PRAX-562-102: A Phase 1 Trial Evaluating the Safety, Tolerability, Pharmacokinetics and Pharmacodynamics of PRAX-562 in Healthy Volunteers
Rajeshwari Mahalingam1, Michael Oldham1, Prashant Bansal1, Balaji Sriram1, Dharit Patel1, Henry Jacotin1, Marjie Hard1, Million Arefayene1, Bernard Ravina1
1Praxis Precision Medicines
Objective:
We report findings from a Phase 1 clinical trial characterizing the safety, tolerability, pharmacokinetics (PK) and pharmacodynamics (PD) of PRAX-562 in healthy adults.
Background:
PRAX-562 is a next-generation sodium channel blocker with a unique profile expected to translate to a wider therapeutic window compared to current standard-of-care for severe DEE. 
Design/Methods:
PRAX-562-102 was a randomized, placebo-controlled trial in healthy adults (18–55 years). Part A evaluated 90mg PRAX-562 over 28 days (QD) vs. placebo. Part B evaluated oxcarbazepine (OXC) in combination with 120mg PRAX-562 (QD) over 28 days vs. OXC alone. PD effects were examined on quantitative EEG (qEEG) and stimulated EEG (auditory steady state response, ASSR). 
Results:

48 participants were enrolled (Part A, n=18 PRAX-562, n=12 placebo; Part B, n=14 OXC+PRAX-562, n=4 OXC+placebo). PRAX-562 concentrations exceeded the EC50 in the mouse maximal electroshock seizure (MES) model by 13-fold and was unaltered with OXC coadministration. 

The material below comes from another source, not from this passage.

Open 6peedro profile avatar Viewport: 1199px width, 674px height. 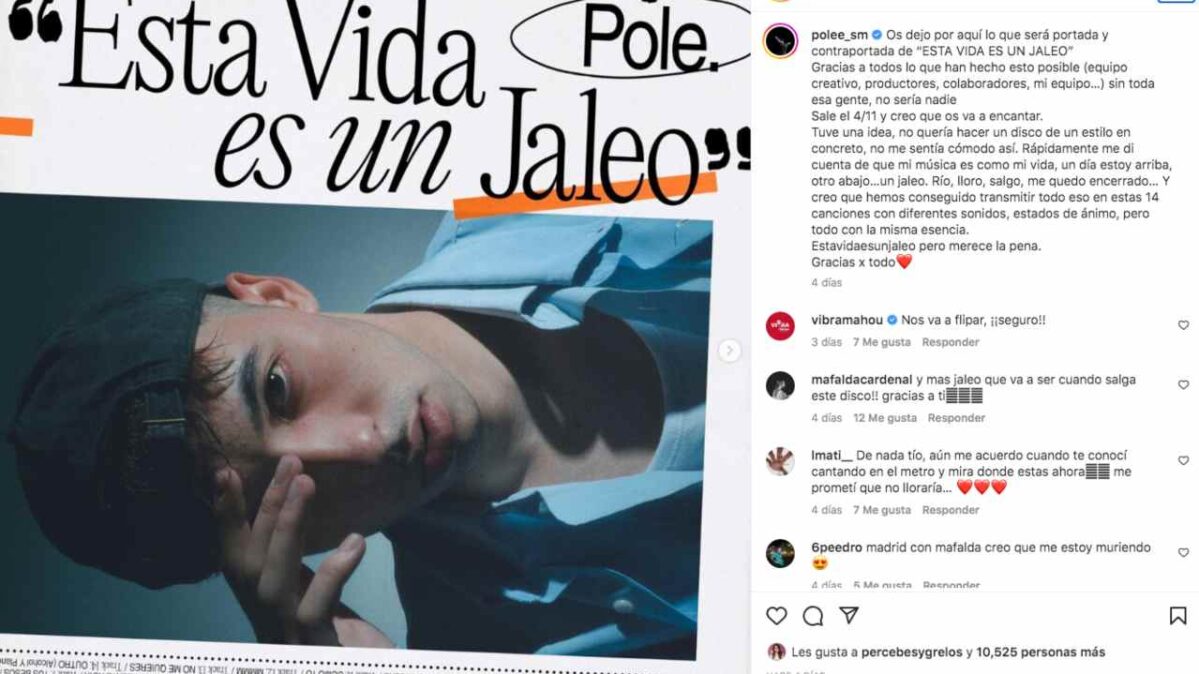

PRAX-562 was generally well tolerated in Part A. TEAEs were mostly mild or moderate (100% Part A; 96% Part B). Part B was stopped early after 5 participants receiving OXC+PRAX-562 developed TEAEs; one of whom experienced 3 study drug-related SAEs leading to study drug discontinuation. 

Exposure-depended PD changes were observed on qEEG (all frequencies) and ASSR. Significant differences between placebo and PRAX-562 were observed in Part A on qEEG (Delta, P=0.0013; Theta, P<0.0001) and ASSR (phase-locking-factor, P=0.028; Evoked power, P=0.016), and in Part B participants receiving OXC+PRAX-562 vs. OXC alone on qEEG (Delta, P=0.012; Theta, P=0.018). 

Conclusions:
PRAX-562 was well tolerated in healthy adults at 90mg (Part A). Most AEs including SAEs in Part B were considered due to coadministration of projected supratherapeutic doses of PRAX-562 with OXC. Our PK and tolerability findings are consistent with a wide therapeutic window for PRAX-562, while PD findings indicate qEEG may be a sensitive translational biomarker of sodium channel blockade.